*What the exercise asks*
Although the data below holds other lines too, output only those from the line with "Where should I click to: Toggle" up to and including the line with "Click the MTU", exactly as they appear.

(Pixel coordinate grounding data)

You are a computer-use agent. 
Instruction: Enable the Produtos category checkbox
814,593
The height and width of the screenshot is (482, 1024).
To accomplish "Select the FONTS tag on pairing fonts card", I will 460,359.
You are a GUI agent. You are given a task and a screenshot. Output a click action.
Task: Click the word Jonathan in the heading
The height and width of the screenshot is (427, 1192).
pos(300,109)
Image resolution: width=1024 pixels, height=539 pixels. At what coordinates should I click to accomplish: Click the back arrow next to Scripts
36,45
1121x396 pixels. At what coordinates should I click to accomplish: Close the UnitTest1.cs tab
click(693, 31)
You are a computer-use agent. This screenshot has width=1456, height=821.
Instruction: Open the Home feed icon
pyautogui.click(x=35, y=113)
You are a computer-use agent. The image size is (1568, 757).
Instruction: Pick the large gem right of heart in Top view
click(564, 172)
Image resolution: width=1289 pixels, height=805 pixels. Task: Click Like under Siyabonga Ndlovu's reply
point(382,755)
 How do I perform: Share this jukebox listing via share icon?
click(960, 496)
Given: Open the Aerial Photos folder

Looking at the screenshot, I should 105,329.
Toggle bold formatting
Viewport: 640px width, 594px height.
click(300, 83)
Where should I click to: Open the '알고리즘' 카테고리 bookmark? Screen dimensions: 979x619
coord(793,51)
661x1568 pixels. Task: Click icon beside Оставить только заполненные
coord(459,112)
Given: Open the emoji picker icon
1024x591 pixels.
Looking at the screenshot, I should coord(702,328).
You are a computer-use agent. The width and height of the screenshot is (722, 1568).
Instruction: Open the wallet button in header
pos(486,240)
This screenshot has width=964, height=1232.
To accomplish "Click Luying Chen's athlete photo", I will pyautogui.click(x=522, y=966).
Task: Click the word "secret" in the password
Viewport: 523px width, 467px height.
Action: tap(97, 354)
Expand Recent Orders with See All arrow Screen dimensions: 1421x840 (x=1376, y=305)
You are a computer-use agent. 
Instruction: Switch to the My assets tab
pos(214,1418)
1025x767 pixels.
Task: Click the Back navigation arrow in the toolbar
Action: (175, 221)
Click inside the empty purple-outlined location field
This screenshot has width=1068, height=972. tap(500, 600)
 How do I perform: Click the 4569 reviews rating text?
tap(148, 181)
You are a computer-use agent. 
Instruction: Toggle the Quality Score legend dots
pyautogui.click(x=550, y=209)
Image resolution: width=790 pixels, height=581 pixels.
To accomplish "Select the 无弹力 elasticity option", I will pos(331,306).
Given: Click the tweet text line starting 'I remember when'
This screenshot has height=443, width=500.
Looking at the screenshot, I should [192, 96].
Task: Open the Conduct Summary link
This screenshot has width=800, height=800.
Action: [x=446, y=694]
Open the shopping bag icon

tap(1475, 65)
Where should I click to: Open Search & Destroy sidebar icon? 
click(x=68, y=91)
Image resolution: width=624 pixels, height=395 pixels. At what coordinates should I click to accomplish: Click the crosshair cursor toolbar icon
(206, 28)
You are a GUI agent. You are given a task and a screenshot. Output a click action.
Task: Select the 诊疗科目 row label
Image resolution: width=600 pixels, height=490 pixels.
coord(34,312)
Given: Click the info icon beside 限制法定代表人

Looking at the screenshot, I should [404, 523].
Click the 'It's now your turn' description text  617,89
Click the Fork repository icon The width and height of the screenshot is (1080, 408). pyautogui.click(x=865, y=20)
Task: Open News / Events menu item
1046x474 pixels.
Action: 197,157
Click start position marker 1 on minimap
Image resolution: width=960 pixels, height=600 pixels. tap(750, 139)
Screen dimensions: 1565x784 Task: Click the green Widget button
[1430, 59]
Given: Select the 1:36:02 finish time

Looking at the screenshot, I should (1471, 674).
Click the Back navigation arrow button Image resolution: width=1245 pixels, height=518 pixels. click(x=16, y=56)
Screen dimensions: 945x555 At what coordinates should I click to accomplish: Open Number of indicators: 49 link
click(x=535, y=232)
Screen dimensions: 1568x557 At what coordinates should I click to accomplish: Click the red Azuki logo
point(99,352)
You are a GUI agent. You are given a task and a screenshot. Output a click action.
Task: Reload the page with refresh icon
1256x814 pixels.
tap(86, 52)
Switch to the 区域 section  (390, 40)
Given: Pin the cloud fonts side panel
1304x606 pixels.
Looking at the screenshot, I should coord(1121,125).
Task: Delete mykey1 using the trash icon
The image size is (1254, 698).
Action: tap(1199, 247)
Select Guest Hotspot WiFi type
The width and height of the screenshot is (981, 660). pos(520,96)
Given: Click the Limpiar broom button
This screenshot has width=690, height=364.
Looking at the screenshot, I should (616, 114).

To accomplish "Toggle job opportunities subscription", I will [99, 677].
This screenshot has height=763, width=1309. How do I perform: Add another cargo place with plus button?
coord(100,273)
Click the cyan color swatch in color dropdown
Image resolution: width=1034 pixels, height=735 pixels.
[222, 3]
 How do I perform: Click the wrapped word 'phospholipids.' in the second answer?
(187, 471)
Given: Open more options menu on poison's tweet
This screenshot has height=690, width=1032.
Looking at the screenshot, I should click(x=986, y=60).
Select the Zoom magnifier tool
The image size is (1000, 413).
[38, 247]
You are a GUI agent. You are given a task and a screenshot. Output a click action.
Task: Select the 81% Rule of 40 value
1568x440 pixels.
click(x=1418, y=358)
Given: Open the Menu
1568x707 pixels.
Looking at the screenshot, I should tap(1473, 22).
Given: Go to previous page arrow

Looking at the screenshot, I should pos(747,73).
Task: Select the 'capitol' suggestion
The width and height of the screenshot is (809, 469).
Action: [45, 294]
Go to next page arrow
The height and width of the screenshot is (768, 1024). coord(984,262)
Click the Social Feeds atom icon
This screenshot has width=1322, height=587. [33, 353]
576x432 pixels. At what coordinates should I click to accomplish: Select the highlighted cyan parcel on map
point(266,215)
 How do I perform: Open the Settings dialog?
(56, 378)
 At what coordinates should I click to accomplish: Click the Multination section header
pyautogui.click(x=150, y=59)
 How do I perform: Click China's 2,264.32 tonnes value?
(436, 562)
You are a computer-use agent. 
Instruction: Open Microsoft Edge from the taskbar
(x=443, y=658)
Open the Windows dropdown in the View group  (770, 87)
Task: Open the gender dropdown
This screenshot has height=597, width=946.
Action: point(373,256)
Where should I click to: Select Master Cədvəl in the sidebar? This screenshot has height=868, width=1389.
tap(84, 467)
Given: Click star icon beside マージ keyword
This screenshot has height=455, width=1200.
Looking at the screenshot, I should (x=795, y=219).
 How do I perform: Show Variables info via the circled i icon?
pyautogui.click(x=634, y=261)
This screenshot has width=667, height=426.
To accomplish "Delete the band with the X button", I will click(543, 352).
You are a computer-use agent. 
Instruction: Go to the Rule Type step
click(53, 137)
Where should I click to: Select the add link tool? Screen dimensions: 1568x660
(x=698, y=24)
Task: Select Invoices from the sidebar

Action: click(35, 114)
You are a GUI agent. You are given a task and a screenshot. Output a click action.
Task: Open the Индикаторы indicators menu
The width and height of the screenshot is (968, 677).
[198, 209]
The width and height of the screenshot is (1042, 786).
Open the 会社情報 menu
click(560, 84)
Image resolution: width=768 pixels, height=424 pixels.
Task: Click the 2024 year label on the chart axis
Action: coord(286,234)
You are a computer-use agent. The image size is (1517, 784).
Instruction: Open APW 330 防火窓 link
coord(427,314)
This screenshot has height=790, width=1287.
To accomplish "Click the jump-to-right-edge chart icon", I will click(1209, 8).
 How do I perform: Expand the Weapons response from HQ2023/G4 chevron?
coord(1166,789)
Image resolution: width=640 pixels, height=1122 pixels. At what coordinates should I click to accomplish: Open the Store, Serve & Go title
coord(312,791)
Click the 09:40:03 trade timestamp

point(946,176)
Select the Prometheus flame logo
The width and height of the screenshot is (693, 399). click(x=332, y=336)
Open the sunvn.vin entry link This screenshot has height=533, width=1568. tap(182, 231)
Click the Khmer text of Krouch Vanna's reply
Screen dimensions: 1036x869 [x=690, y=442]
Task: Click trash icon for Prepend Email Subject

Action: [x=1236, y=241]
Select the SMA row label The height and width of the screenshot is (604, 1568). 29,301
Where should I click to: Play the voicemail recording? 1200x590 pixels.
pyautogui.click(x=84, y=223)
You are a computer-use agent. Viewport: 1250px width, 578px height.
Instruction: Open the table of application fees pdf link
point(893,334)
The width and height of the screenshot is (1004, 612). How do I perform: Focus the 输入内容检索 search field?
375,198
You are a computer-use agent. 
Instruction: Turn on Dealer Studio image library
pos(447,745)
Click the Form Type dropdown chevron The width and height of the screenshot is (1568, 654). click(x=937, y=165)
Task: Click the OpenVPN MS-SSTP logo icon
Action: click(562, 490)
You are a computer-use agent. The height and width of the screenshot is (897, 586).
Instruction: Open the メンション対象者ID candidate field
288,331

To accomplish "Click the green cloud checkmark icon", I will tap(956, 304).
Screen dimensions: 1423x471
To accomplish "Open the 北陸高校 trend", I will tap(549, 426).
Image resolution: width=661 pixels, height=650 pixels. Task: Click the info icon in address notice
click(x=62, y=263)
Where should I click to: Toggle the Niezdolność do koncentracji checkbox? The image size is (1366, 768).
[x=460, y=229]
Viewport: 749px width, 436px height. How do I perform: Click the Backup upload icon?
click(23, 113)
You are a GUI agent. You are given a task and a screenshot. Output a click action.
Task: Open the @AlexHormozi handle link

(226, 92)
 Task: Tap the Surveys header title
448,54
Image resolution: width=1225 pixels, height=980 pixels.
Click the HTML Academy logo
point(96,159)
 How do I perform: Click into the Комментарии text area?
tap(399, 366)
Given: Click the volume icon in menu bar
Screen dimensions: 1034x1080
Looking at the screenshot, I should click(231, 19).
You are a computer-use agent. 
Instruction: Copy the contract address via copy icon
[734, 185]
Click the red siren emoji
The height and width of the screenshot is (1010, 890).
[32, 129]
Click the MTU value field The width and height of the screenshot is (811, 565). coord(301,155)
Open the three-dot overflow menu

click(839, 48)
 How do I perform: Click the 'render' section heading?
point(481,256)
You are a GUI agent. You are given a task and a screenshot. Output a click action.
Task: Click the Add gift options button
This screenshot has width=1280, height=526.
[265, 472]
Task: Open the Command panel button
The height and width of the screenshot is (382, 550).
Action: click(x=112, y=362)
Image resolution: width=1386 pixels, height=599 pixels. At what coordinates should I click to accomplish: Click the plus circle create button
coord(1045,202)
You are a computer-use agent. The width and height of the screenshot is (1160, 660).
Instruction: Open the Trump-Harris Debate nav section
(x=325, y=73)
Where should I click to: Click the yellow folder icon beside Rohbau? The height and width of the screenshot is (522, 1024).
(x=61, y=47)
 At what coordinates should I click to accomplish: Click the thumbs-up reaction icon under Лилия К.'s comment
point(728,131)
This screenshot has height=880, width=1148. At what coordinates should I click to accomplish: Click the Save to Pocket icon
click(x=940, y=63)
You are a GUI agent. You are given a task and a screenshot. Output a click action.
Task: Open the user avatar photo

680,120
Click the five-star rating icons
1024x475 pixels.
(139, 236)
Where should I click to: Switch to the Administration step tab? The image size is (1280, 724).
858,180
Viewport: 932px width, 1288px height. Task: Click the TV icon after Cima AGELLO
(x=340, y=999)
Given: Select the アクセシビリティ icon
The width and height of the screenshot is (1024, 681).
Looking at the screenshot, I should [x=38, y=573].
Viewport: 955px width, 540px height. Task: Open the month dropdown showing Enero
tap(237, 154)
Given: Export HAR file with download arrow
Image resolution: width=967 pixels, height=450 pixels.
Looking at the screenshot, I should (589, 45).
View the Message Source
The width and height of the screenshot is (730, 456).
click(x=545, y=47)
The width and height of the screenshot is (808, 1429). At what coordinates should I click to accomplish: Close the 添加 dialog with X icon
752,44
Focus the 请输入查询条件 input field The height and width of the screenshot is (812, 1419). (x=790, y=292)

*Response*
Where should I click to: Toggle the Niezdolność do koncentracji checkbox? The image size is (1366, 768).
[x=460, y=229]
Viewport: 749px width, 436px height. How do I perform: Click the Backup upload icon?
click(23, 113)
You are a GUI agent. You are given a task and a screenshot. Output a click action.
Task: Open the @AlexHormozi handle link

(226, 92)
 Task: Tap the Surveys header title
448,54
Image resolution: width=1225 pixels, height=980 pixels.
Click the HTML Academy logo
point(96,159)
 How do I perform: Click into the Комментарии text area?
tap(399, 366)
Given: Click the volume icon in menu bar
Screen dimensions: 1034x1080
Looking at the screenshot, I should click(231, 19).
You are a computer-use agent. 
Instruction: Copy the contract address via copy icon
[734, 185]
Click the red siren emoji
The height and width of the screenshot is (1010, 890).
[32, 129]
Click the MTU value field The width and height of the screenshot is (811, 565). coord(301,155)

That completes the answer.